→ **Recorded information**
_____

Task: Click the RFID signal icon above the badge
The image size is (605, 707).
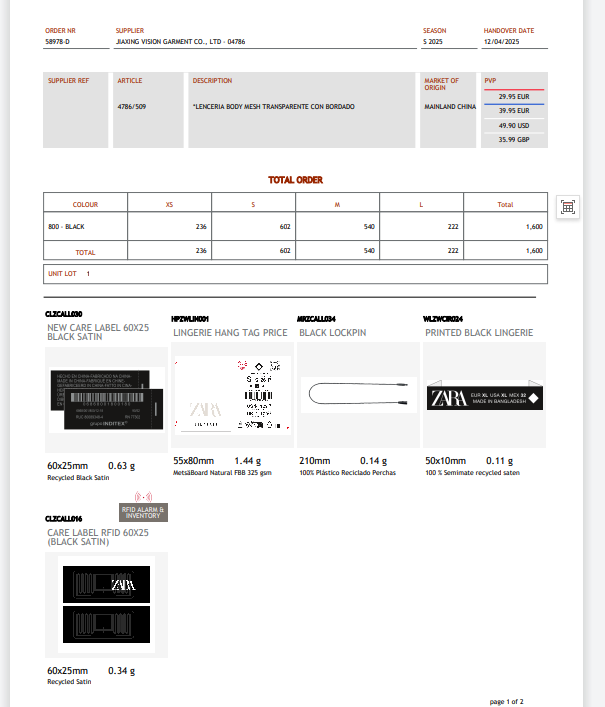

_____

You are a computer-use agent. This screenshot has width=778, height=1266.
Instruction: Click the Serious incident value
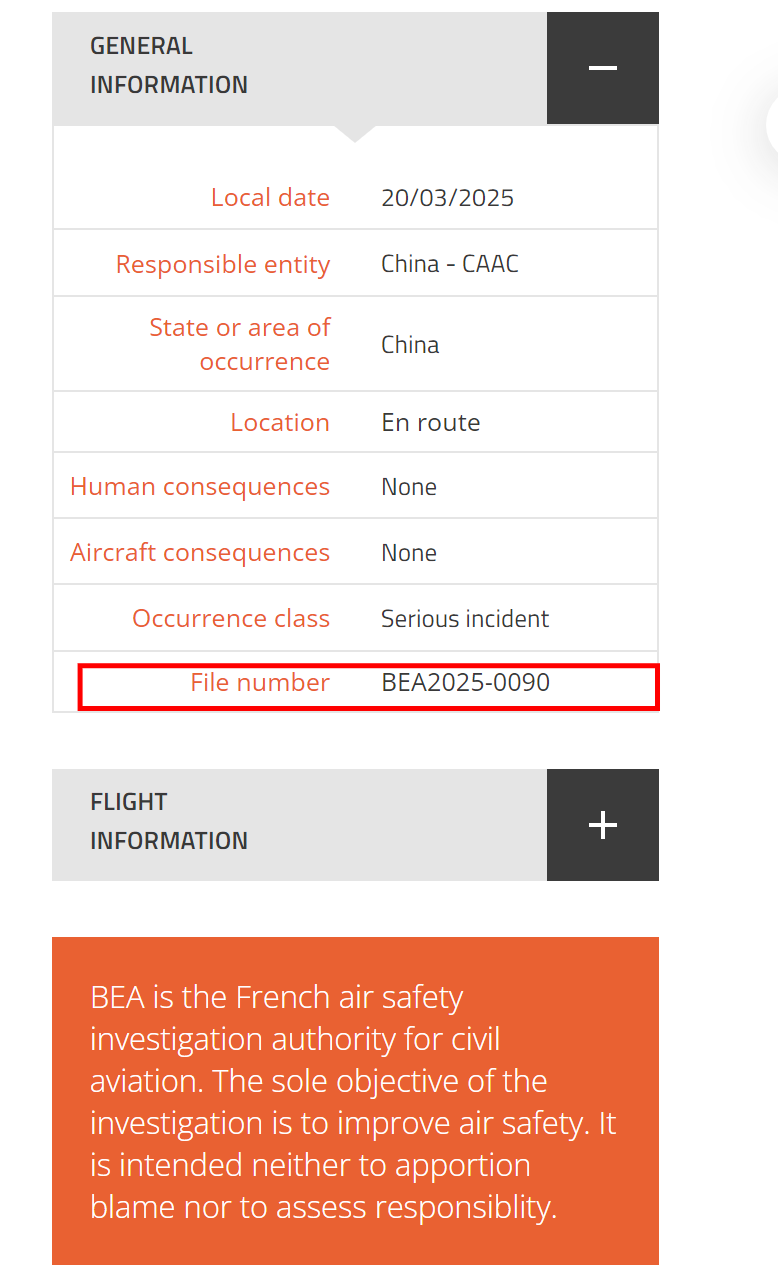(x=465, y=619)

_____

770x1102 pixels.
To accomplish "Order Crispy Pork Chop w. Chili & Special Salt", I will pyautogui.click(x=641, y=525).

_____

Proceeding from the line containing "Task: Click the" through the line containing "The image size is (605, 707).", transcribe the lines above exactly, both end lines included.

→ **Written reply**
Task: Click the RFID signal icon above the badge
The image size is (605, 707).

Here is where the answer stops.